So OCaml was probably the most mainstream choice among the languages with appropriate tools, as funny as that sounds. And honestly, once you get over the syntax, it doesn’t actually have anything outrageous.

This looks cool, been interested in learning more about compilers since I did the basics in college. Lots of things seem to focus on making interpreters and never make it to the code generation part so its nice to see that this features information about that.

This book covers compiling to assembly whereas Crafting Interpreters only has a bytecode VM implementation. We'll see how good this book is when it drops, but I think that's a worthwhile feature that Crafting Interpreters punted on.

I remember seeing this a while back. That typesetting is beautiful. Thank you for bringing it up here, I might have to pick that one up.

I’ve been bored with building line-of-business applications, despite designing for complex requirements in high-volume distributed systems.

In fact I took a break from CS learning entirely 9 months ago. Even reading HN. I’ve been studying electronics and analog signal processing instead.

But now that I’ve built about 50 guitar pedals of increasing complexity, I feel ready to switch back to CS studies again.

What approach does this book take to error recovery?

Several "compiler light" style articles and books kind of walk over that part, and it can be non-trivial to do properly, especially with modern expectations.

I remember way back in the day, one of the early C compilers for the PDP, and, honestly, it could almost be argued that ed(1) had better error messages than what that thing produced.

A lot of simple compilers hit an error and just give up.

So, just curious what the approach was in this book.

Wirth's book does not implement a "real" programming language. Whatever your thoughts on Oberon and Pascal-like SHOUTCASE languages, it's largely irrelevant. Oberon is arguably a "real" language (and operating system), but Wirth's book does not cover the implementation of Oberon. It covers the implementation of Oberon0, an inarguably toy subset of Oberon. (Actually, "subset" is not even correct.) The example code has also diverged from the book, with Wirth abandoning the strategy described in the book for avoiding redundant initialization of the module static base, among other things.
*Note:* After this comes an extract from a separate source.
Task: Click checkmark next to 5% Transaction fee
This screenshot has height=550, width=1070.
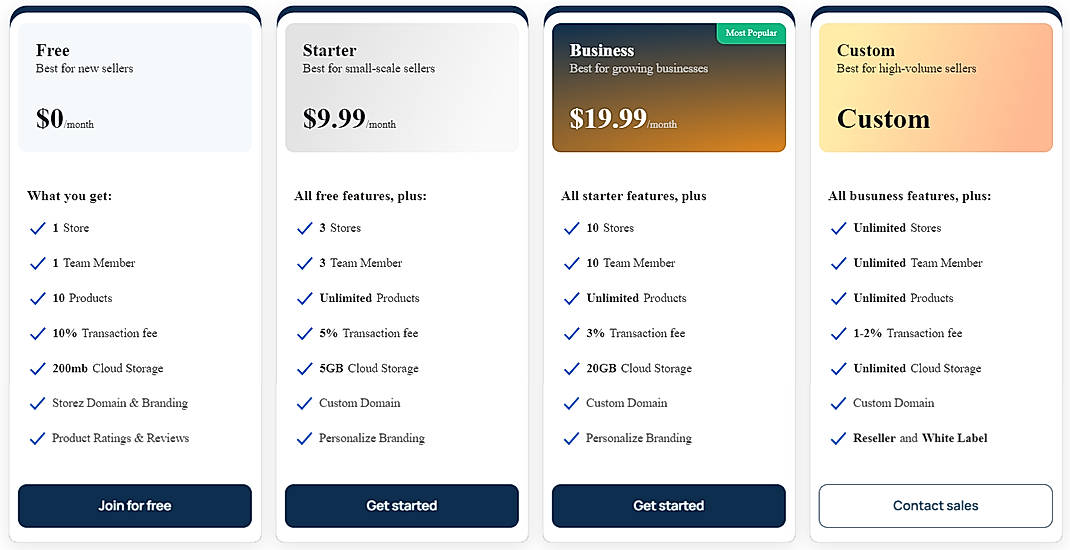Action: [x=305, y=333]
Aside from that, I encourage everyone who cites Compiler Construction to actually work through the first 10% of the book and then count the number of errata.
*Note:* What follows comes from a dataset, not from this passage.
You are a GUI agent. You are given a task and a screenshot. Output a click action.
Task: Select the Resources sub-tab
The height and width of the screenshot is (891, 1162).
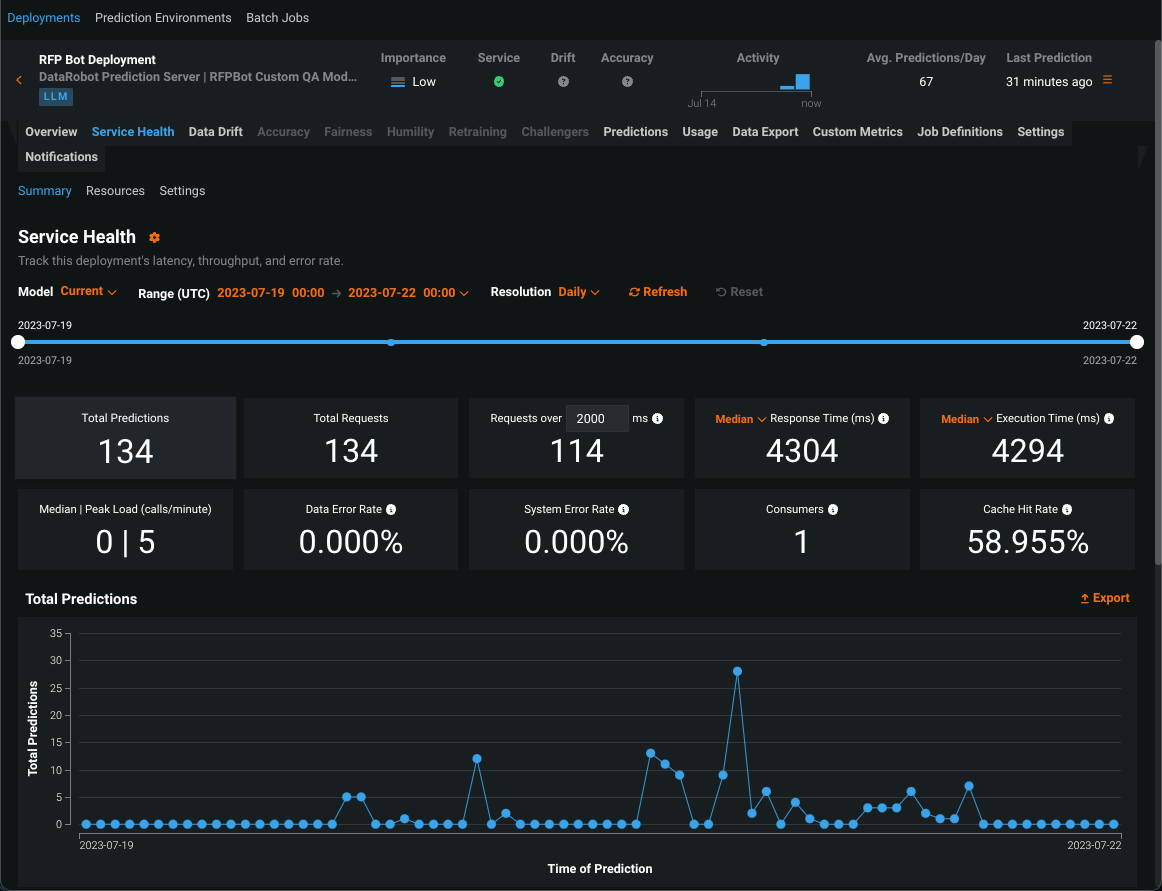[x=115, y=191]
The book is a very hands on tutorial whereas Wirths is basic literature for the general case.

While they teach similar content, they have a different approach.

There are literally thousands of compiler design books out there, I don't really see anything particularly comparable between this book and Wirth's

Similar to studying OS concepts using Silberschatz' Operating System Concept and Tanenbaum's Operating Systems Design and Implementation. The former only explains the theoritical ideas, while the latter is the documentation of an implementation.

Weird that this is about building a C compiler[0] in OCaml. I expected the implementation language to also be C both for consistency but also because i'm willing to bet that there are more people who can read C than OCaml.

[0] actually from the readme in the github repo[1] it seems to be a C subset, not all of C

[1] https://github.com/nlsandler/nqcc2

ocaml makes writing a compiler enormously more accessible, and learning to read ocaml, while it can be somewhat intimidating at first, is much easier than learning to write a compiler

(imagine a medieval accountant trying to learn to do long division in roman numerals. he'll be much better off learning the western arabic numerals fibonacci is so excited about)

I really really really want to get more into Ocaml but as far as I know there is no good support for a debugger to use in an IDE like VSCode or even vim. Everyone I talk to says they just do print debugging. It's easier to 'reason about your code' in FP, but I do NOT want to go back to a time where I coded without breakpoints. I use F# because of its first party tooling support

it does have a debugger with breakpoints, which even supports time-travel debugging (except on windows obviously), but i've never used it. it even has first-party ide integration: https://ocaml.org/manual/5.2/debugger.html#s:inf-debugger

i use debuggers a lot when i'm programming in assembly, and from time to time when i'm programming in c or c++, but in ocaml i've never needed one. it's not that i've never had bugs in ocaml, but they tend to be of a different flavor, a flavor for which breakpoints are of little value

it sounds like your f# experience is different; what kinds of bugs have you recently found the debugger valuable for in f#?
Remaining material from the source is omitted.